Given records
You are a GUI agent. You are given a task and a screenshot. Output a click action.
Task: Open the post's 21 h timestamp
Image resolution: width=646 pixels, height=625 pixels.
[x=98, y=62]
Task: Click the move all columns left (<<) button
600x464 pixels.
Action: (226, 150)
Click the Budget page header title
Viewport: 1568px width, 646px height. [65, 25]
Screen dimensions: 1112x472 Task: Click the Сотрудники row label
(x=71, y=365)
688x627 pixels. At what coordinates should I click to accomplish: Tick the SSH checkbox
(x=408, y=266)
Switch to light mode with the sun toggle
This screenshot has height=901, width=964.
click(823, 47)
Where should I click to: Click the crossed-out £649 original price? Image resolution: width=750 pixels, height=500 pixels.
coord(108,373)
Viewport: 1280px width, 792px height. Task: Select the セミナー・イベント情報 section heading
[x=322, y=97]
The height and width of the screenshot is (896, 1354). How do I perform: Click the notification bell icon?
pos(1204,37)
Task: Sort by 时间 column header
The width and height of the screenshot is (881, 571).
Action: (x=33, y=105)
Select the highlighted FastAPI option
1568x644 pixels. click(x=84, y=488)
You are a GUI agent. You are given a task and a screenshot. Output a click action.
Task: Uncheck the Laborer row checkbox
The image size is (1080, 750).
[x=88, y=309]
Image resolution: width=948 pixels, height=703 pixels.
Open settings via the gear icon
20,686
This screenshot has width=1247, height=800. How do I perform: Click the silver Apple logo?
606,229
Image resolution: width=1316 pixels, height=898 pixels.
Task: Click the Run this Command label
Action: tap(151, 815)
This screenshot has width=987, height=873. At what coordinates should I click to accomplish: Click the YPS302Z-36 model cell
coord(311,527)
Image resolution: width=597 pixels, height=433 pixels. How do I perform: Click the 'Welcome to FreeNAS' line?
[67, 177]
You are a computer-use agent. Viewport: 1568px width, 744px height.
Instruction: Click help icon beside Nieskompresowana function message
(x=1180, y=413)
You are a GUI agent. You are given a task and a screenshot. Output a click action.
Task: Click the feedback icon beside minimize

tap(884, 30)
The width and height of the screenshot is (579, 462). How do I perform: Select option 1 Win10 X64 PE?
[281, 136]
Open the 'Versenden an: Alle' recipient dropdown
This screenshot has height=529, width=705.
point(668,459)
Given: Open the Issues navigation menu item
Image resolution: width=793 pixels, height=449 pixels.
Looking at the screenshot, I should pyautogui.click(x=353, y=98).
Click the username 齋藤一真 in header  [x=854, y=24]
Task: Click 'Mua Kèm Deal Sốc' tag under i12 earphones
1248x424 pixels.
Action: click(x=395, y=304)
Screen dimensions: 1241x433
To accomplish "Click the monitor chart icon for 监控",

Exercise directions
Copy exactly, and only, the lines from the line that contains "Image resolution: width=597" through the end of the data above.

Output for this exercise
Image resolution: width=597 pixels, height=433 pixels. How do I perform: Click the 'Welcome to FreeNAS' line?
[67, 177]
You are a computer-use agent. Viewport: 1568px width, 744px height.
Instruction: Click help icon beside Nieskompresowana function message
(x=1180, y=413)
You are a GUI agent. You are given a task and a screenshot. Output a click action.
Task: Click the feedback icon beside minimize

tap(884, 30)
The width and height of the screenshot is (579, 462). How do I perform: Select option 1 Win10 X64 PE?
[281, 136]
Open the 'Versenden an: Alle' recipient dropdown
This screenshot has height=529, width=705.
point(668,459)
Given: Open the Issues navigation menu item
Image resolution: width=793 pixels, height=449 pixels.
Looking at the screenshot, I should pyautogui.click(x=353, y=98).
Click the username 齋藤一真 in header  [x=854, y=24]
Task: Click 'Mua Kèm Deal Sốc' tag under i12 earphones
1248x424 pixels.
Action: click(x=395, y=304)
Screen dimensions: 1241x433
To accomplish "Click the monitor chart icon for 监控",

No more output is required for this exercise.